> [Given task] Copy each of the following entries word for word, without changing anything.

> [Supplied data]
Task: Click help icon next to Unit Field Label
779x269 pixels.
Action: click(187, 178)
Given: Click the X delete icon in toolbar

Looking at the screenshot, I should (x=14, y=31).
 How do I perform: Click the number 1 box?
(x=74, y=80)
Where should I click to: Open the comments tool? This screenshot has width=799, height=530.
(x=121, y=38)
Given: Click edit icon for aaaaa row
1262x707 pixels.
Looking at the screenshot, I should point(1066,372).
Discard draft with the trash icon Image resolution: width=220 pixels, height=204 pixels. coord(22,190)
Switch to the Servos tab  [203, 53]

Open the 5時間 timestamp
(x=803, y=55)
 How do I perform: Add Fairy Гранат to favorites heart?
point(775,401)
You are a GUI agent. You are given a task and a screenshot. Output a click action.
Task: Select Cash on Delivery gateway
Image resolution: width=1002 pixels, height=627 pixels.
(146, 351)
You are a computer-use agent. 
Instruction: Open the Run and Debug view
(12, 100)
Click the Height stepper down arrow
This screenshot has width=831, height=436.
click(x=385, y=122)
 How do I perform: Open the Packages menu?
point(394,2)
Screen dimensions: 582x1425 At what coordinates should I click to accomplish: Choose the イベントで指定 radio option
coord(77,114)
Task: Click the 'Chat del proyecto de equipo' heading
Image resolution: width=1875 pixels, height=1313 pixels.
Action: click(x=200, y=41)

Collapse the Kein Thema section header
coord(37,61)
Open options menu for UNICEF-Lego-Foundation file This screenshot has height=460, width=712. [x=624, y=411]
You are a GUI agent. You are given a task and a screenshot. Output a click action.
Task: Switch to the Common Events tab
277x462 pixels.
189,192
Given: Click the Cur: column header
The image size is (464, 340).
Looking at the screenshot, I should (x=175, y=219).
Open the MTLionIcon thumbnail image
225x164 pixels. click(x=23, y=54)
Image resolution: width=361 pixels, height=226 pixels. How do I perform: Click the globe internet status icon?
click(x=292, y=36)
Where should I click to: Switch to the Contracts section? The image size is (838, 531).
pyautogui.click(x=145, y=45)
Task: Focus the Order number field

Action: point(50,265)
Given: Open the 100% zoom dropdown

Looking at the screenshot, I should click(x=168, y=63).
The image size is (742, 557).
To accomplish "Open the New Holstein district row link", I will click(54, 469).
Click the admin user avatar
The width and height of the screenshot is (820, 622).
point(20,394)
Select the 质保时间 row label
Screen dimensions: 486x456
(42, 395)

> [Complete output]
Task: Click help icon next to Unit Field Label
779x269 pixels.
Action: click(187, 178)
Given: Click the X delete icon in toolbar

Looking at the screenshot, I should (x=14, y=31).
 How do I perform: Click the number 1 box?
(x=74, y=80)
Where should I click to: Open the comments tool? This screenshot has width=799, height=530.
(x=121, y=38)
Given: Click edit icon for aaaaa row
1262x707 pixels.
Looking at the screenshot, I should point(1066,372).
Discard draft with the trash icon Image resolution: width=220 pixels, height=204 pixels. coord(22,190)
Switch to the Servos tab  [203, 53]

Open the 5時間 timestamp
(x=803, y=55)
 How do I perform: Add Fairy Гранат to favorites heart?
point(775,401)
You are a GUI agent. You are given a task and a screenshot. Output a click action.
Task: Select Cash on Delivery gateway
Image resolution: width=1002 pixels, height=627 pixels.
(146, 351)
You are a computer-use agent. 
Instruction: Open the Run and Debug view
(12, 100)
Click the Height stepper down arrow
This screenshot has width=831, height=436.
click(x=385, y=122)
 How do I perform: Open the Packages menu?
point(394,2)
Screen dimensions: 582x1425 At what coordinates should I click to accomplish: Choose the イベントで指定 radio option
coord(77,114)
Task: Click the 'Chat del proyecto de equipo' heading
Image resolution: width=1875 pixels, height=1313 pixels.
Action: click(x=200, y=41)

Collapse the Kein Thema section header
coord(37,61)
Open options menu for UNICEF-Lego-Foundation file This screenshot has height=460, width=712. [x=624, y=411]
You are a GUI agent. You are given a task and a screenshot. Output a click action.
Task: Switch to the Common Events tab
277x462 pixels.
189,192
Given: Click the Cur: column header
The image size is (464, 340).
Looking at the screenshot, I should (x=175, y=219).
Open the MTLionIcon thumbnail image
225x164 pixels. click(x=23, y=54)
Image resolution: width=361 pixels, height=226 pixels. How do I perform: Click the globe internet status icon?
click(x=292, y=36)
Where should I click to: Switch to the Contracts section? The image size is (838, 531).
pyautogui.click(x=145, y=45)
Task: Focus the Order number field

Action: point(50,265)
Given: Open the 100% zoom dropdown

Looking at the screenshot, I should click(x=168, y=63).
The image size is (742, 557).
To accomplish "Open the New Holstein district row link", I will click(54, 469).
Click the admin user avatar
The width and height of the screenshot is (820, 622).
point(20,394)
Select the 质保时间 row label
Screen dimensions: 486x456
(42, 395)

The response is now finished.